Thanks! I was looking for exactly this the other day.


----------



## DDDorian (Sep 24, 2008)

Here's that Guitar Pro file - be sure to press F5 to read the instructions, and remember that you have to select the different guitar tracks at the bottom to view the scores for each alternate tuning. Also, here's another, older Sikth masterclass, from Total Guitar, dated 2004. Enjoy!


----------



## loktide (Sep 24, 2008)

SikTh guitar article said:


> To get a similar tone you will need a guitar with a powerful bridge humbucker and a high-gain amp with the *midrange backed off and the treble and bass full on.*



ZOMG! the br00talz!


----------



## Pauly (Sep 26, 2008)

Cheers mate!


----------



## FortePenance (Sep 26, 2008)

This lesson was in the first ever Guitar Techniques I bought and is also how I found out about Sikth. <3


----------



## Lycanthropy1313 (Jun 23, 2011)

BUMP!!!!!!!!! Oh dear sweet baby Zakk Wylde!! Bump!! Good sir, aforementioned links are dead.

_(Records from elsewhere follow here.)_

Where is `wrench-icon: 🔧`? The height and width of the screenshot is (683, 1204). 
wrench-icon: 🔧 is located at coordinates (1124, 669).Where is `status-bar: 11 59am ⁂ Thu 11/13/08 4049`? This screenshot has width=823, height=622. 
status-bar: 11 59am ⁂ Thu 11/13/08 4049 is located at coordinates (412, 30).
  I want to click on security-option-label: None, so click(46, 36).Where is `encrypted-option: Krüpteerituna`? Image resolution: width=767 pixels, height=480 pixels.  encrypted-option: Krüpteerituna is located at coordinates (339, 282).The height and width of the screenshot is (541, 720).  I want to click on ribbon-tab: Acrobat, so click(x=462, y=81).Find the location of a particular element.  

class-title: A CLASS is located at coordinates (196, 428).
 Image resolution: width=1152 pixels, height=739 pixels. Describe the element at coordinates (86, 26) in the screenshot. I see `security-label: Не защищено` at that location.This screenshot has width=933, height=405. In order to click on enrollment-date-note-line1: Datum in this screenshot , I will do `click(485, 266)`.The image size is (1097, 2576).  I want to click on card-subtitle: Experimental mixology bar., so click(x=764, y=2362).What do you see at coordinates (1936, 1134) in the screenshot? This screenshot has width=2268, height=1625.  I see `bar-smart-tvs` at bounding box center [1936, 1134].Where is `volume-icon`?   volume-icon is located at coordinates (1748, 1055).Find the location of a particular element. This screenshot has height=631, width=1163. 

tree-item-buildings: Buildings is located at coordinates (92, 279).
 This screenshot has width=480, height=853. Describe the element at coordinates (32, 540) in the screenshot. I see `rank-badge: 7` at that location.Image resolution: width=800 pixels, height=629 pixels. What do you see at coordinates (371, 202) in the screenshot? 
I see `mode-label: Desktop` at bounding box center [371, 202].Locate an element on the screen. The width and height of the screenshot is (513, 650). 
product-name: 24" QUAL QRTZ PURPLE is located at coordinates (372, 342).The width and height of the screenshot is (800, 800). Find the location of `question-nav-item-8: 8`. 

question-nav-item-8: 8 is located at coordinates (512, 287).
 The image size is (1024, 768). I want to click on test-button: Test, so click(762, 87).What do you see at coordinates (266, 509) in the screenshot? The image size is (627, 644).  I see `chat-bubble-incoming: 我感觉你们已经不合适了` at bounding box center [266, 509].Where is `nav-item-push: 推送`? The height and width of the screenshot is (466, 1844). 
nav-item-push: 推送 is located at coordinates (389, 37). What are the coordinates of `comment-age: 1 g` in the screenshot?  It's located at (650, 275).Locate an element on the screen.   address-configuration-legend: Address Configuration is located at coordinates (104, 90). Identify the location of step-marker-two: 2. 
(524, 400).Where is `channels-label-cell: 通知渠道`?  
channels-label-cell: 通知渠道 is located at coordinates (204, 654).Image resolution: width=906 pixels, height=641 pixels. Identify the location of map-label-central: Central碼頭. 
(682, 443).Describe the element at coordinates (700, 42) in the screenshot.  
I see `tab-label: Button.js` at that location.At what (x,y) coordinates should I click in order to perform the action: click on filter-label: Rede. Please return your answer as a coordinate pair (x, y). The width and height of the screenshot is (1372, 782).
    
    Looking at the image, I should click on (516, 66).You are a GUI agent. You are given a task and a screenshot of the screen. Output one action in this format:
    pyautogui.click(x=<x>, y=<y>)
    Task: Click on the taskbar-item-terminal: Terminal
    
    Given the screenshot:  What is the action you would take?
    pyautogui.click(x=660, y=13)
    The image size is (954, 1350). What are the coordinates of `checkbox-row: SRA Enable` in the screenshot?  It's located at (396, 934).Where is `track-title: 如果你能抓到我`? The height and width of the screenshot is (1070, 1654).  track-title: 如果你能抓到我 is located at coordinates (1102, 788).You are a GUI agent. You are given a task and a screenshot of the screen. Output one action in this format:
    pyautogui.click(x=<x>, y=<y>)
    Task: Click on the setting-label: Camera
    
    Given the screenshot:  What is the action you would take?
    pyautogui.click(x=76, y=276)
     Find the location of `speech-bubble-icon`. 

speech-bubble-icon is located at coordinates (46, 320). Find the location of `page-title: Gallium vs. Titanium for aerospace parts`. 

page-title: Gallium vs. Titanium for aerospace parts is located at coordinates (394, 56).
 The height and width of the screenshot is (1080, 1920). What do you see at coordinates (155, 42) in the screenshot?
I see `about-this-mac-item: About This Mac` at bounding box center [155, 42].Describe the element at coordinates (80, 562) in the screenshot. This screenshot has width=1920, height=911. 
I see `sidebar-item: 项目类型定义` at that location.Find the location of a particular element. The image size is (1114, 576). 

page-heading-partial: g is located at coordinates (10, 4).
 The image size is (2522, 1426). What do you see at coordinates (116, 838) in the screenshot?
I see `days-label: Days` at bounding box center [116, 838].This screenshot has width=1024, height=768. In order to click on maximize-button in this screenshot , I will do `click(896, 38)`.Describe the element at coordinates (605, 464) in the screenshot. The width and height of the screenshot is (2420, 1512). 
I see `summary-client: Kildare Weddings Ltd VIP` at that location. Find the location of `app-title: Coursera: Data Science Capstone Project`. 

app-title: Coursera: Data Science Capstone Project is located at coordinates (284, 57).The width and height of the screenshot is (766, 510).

Could you possibly re-upload please?


----------



## 7 Strings of Hate (Jun 23, 2011)

Doesnt really seem like a lesson as much as a guy playing something and giving you the tab.


----------



## Kr1zalid (Jun 26, 2011)

Lycanthropy1313 said:


> BUMP!!!!!!!!! Oh dear sweet baby Zakk Wylde!! Bump!! Good sir, aforementioned links are dead. Could you possibly re-upload please?


 
PM him! IMO that'll be more effective...


----------